Failed Artist

My wife called from Thailand. Mam needed money for Fenway’s school. I told her that I’d sent some in the morning, which wasn’t quick enough and she started crying about having married an artist.

“I’m not an artist. I”m a failed writer.”

Artists are just as poor in Thailand as they are in the USA, unless you’re a big star and I’m not even a 40 watt lightbulb.

Of course I didn’t say I was a failure.

That ‘nah sia’ or loss of face would have sealed her opinion about artists.

Sometimes the best truth is the one you never say.

Guns And Kids

Back in 2006 Bryan Le Bouef, a rodeo painter from Lousiana, emailed this letter.

Mom sent me a photo depicting my brothers and me when we had yet to face the most troubling parts of life.

I was much younger than the others.

I believe that I had just been introduced to hard drugs the previous day as my body language would seem to indicate that I couldn’t stop moving and I wouldn’t shut up for a photograph with my favorite brother and the other one. Immediately after this was taken, John subsequently shot Bert Jr. in the leg with the gun that he kept in that Mazda directly behind us as Bert tried to leave to go to what I believe would have been his prom.

The last picture of all 3 boys together for many years.

Guns in America.

It’s a family thing.

Now?

The other evening I was at a party for the painter Jonathan Gent. The UK native’s work covered the apartment walls of a Wall Street banker, who had been gracious enough to support a live artist. His patron was a basketball player. They always have cred with me.

The mini-paintings sold fast and Jonathan was in a good mood.

I was too.

There was plenty of rose wine, the evening was warm, and conversation was easy.

Later in the evening the great B Movie actor Eric Mitchell showed up. We spoke about publishing a collection of my short stories. I have hundreds of them. Eric and I traded stories from the 70s and Jonathan joined us, as I recounted a tale of Eric defending James White, the sax player from the Contortionists, at CBGBs.

“It had to be 1978. A biker busted James’ nose and you protected him.”

“By getting my nose smashed.”

“The hardest punch I ever saw thrown in CBGBs.”

Jonathan has gone to school in Edinburgh. The Scottish capitol is renowned for its toughness. Somehow Eric challenged Jonathan to a duel. Jonathan whipped off his jacket and said, “Right. Outside.”

He was ready for a knuckle dust-up.

It wasn’t my fight and the wine was having too much an effect, but Eric was my boy. We went back in time and I took a couple of steps closer.

“I was joking.”

“We never joke about that.” Jonathan picked up his jacket with a left hand.

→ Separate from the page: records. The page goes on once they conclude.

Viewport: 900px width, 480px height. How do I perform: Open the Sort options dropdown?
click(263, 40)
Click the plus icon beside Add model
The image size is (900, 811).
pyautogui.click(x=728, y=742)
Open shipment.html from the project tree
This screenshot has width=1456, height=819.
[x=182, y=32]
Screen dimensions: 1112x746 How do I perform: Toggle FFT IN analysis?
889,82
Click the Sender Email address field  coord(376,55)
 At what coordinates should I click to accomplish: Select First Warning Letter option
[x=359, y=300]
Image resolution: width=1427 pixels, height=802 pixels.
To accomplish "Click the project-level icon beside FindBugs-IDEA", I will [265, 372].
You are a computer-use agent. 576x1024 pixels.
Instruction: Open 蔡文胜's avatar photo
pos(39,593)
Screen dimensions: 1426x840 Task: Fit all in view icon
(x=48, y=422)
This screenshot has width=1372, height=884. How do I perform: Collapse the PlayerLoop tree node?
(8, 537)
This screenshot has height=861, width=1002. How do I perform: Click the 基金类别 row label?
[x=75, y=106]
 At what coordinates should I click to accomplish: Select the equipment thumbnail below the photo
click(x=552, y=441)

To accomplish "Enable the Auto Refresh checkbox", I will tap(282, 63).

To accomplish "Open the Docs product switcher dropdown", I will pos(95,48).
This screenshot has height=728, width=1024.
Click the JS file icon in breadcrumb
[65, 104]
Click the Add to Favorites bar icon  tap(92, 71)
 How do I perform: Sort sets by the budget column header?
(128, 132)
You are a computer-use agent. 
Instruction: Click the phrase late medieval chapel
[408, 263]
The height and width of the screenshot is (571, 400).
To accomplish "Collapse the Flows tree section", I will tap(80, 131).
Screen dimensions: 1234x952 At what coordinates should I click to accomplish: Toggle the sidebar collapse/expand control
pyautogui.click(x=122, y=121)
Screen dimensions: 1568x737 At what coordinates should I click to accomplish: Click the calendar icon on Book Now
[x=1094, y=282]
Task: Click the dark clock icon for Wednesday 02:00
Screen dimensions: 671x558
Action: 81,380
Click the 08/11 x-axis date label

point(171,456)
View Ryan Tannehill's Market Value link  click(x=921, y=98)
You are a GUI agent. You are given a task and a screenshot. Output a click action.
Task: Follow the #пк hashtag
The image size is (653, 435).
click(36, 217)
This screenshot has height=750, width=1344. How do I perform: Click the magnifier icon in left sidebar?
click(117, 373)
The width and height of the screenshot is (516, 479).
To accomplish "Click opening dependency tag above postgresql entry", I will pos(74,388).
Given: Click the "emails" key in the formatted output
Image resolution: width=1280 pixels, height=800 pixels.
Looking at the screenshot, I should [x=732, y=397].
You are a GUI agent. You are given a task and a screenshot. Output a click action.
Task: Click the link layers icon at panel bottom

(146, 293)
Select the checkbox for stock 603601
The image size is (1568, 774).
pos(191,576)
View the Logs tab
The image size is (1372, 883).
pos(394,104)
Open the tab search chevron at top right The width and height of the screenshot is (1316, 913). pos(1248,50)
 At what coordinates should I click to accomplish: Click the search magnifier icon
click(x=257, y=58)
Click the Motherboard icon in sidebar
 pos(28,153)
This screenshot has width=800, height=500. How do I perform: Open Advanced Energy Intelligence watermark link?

No one should joke about fighting around fighting men.

It always goes bad when they don’t get the punch line.

And I went back to my wine.

There was plenty of it.

Best Punch At CBGBs


CBGBs was a rough bar. The Hell’s Angels used the Bowery bar for away play and no one questioned their right to act like they owned the place,since they scared off most other asshole bikers, although not every night.

The night of the Cramps’ first show at the Bowery club was packed with affectionados on garage trash music and the Cramps played, as if tomorrow the world was diving into the sun.

I Was a Teenage Werewolf, Sunglasses After Dark, Strychnine, and a cover of the Trashmens’ Surfer Bird highlighted the show. My hillbilly girlfriend loved them. She wasn’t white trash, but Alice didn’t live far from the hollows.

During the encore the scrawny saxist James Chance of the Contortions took the stage not to perform, but to fondle two biker chicks from Jersey. He had a reputation for trouble.

Their boyfriends were in the front row.

James stuck out his tongue.

The girls thought he was funny.

One of the biker boys had no sense of humor and jumped onto the stage.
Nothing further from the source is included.